Although some of the most commonly grown garden plants come from hybrid seeds, many people adhere to the belief that non-hybrid, or "heirloom," vegetables are the best to grow in the home garden. Heirloom seeds have been saved from year to year by home gardeners because of their flavor. While they may not produce large and shiny examples that you might show off to your neighbors, heirloom vegetables may be the best varieties that you'll ever taste.
'Kentucky Wonder' Pole Beans
These family favorites were introduced in 1864, and were reported by the U.S. Department of Agriculture as being the most widely grown pole bean in America by 1907. 'Kentucky Wonder' produces snappy, tender beans that grow up to 9 inches long. The vines grow from 5 to 7 feet, and the crop has an extended season. Even after more than 100 years, 'Kentucky Wonder' is still one of the most popular pole beans in the country for the home gardener, according to online resource The Heirloom Vegetable Gardener's Assistant.
'Improved Long Green' Cucumber
Introduced in 1872, 'Improved Long Green' cucumber is still a recommended variety for home gardeners. It is productive with few problems even for beginning gardeners, and produces a large amount of foot-long cucumbers. The young fruits are tasty as pickles, and the full-grown version produces few warts.
'French Breakfast' Radish
'French Breakfast' is an attractive addition to your plate, with an oblong shape and two-color finish. Like most radishes, it grows quickly and can be picked in 20 to 30 days. The radish is not too spicy or hot, and is considered a first-rate radish for home gardening, reports the Heirloom Vegetable Gardener's Assistant.

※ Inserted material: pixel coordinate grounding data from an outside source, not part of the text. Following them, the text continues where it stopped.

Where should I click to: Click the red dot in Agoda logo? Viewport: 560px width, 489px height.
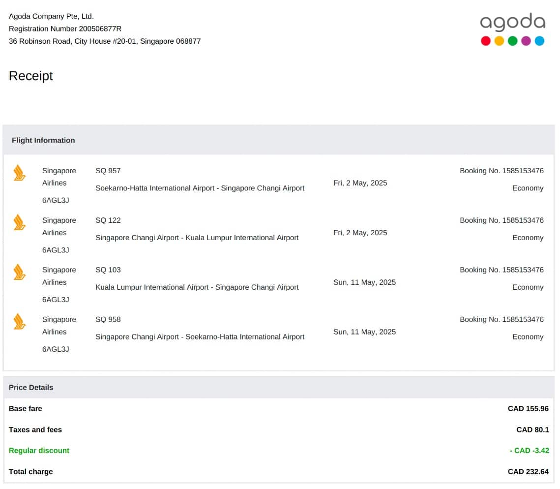[x=486, y=41]
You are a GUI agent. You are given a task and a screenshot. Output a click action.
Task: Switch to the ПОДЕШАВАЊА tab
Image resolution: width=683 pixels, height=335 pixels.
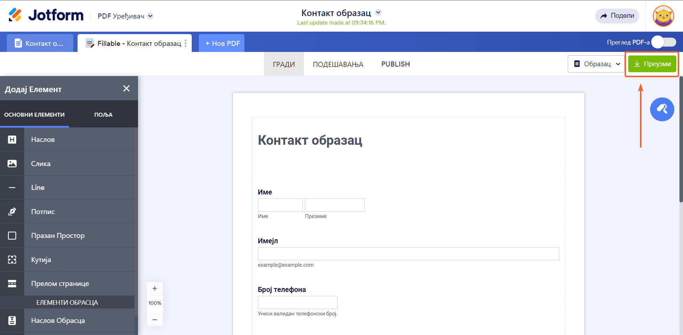click(338, 64)
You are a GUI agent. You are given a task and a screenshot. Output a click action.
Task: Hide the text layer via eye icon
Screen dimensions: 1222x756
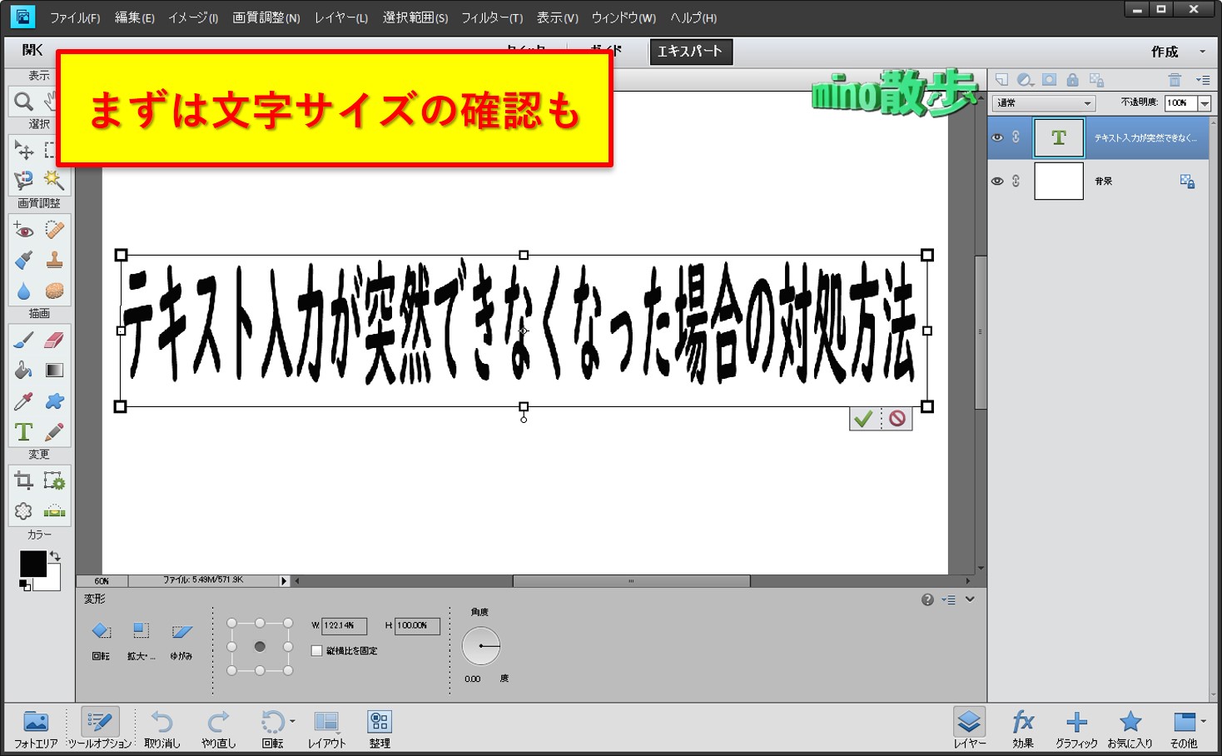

Tomato fans can be somewhat snobby when it comes to judging what makes a good tomato. For those who prize flavor above all else, 'Brandywine' is a natural choice. This large pink tomato is meaty with a strong tomato flavor, and the plants have heavy foliage. 'Brandywine' is a late producer, and has a smaller yield than many modern varieties, but many say that the flavor is worth any drawbacks that it may have, according to University of Arkansas Extension.